##### Material to process

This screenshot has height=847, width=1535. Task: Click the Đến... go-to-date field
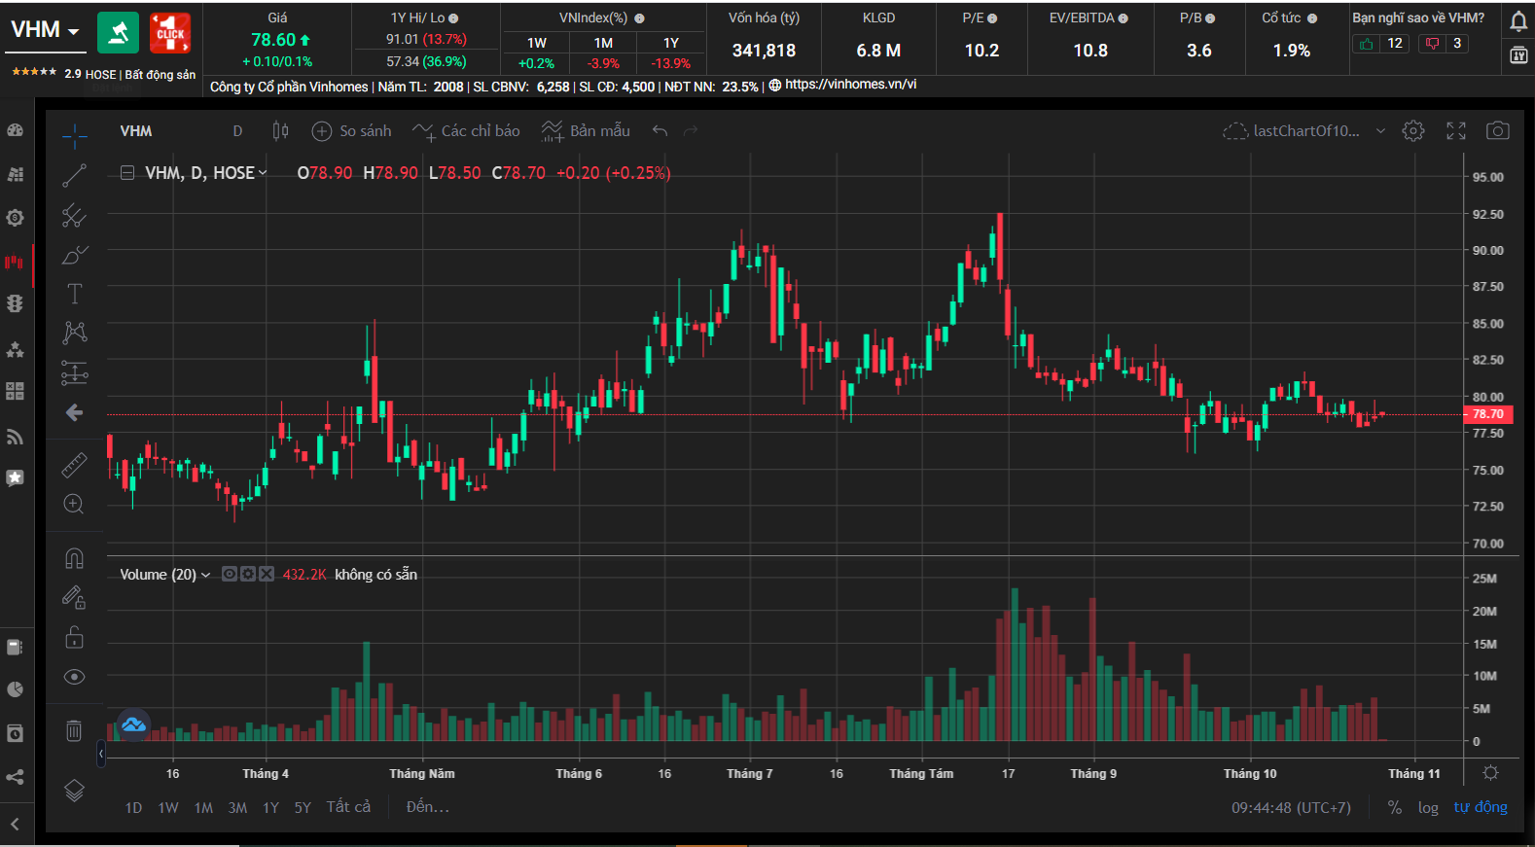coord(427,807)
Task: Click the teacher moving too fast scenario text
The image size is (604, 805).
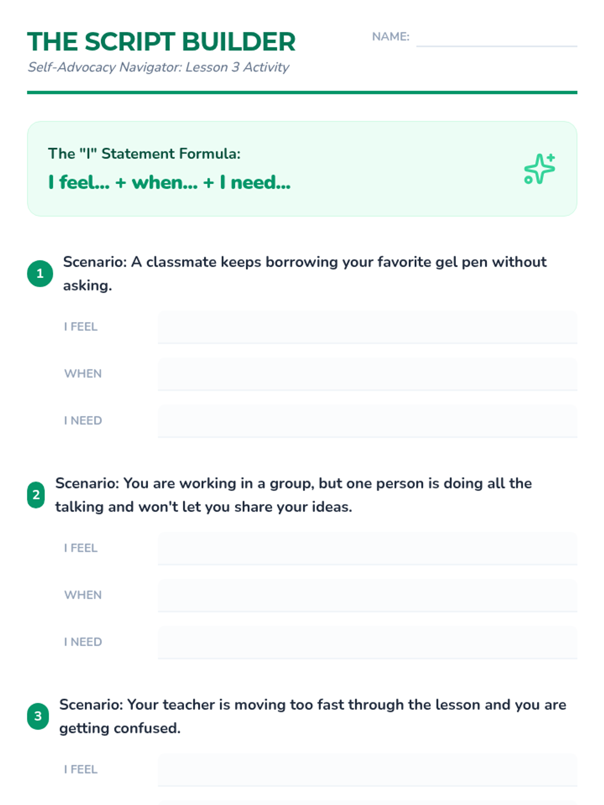Action: tap(312, 716)
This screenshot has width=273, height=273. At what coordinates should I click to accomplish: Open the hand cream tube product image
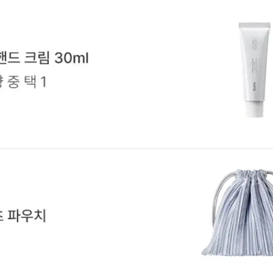click(255, 70)
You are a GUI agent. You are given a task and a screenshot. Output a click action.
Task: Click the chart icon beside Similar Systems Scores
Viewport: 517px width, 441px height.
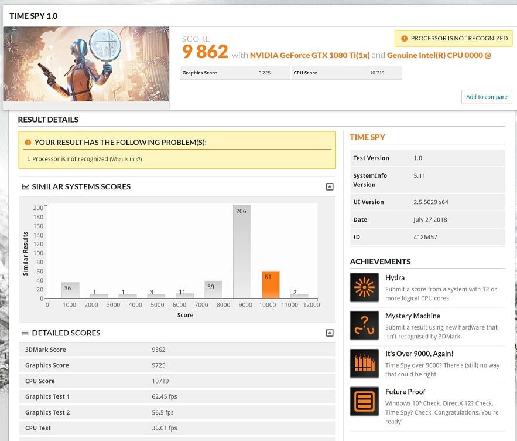tap(25, 187)
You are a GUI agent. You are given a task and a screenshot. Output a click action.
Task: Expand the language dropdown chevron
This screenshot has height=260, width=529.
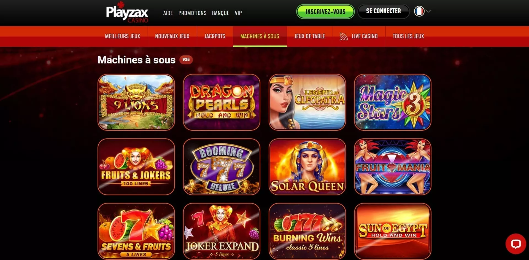pos(428,11)
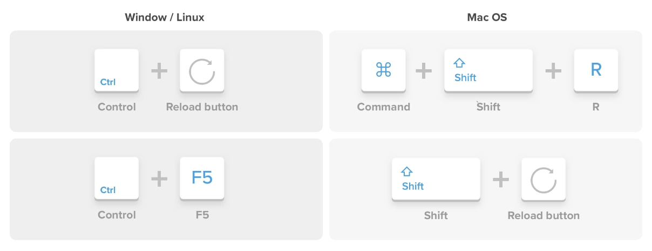Click the "Control" caption in the F5 panel
Screen dimensions: 652x251
117,215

##########

What you will do.
In the records above, find the line containing "The image size is (604, 805).", then please restate it and each line after it word for word, pictures excluded.

Task output.
The image size is (604, 805).
Action: tap(312, 716)
This screenshot has width=273, height=273. At what coordinates should I click to accomplish: Open the hand cream tube product image
click(255, 70)
You are a GUI agent. You are given a task and a screenshot. Output a click action.
Task: Click the chart icon beside Similar Systems Scores
Viewport: 517px width, 441px height.
tap(25, 187)
You are a GUI agent. You are given a task and a screenshot. Output a click action.
Task: Expand the language dropdown chevron
This screenshot has height=260, width=529.
pos(428,11)
Click the "Control" caption in the F5 panel
Screen dimensions: 652x251
117,215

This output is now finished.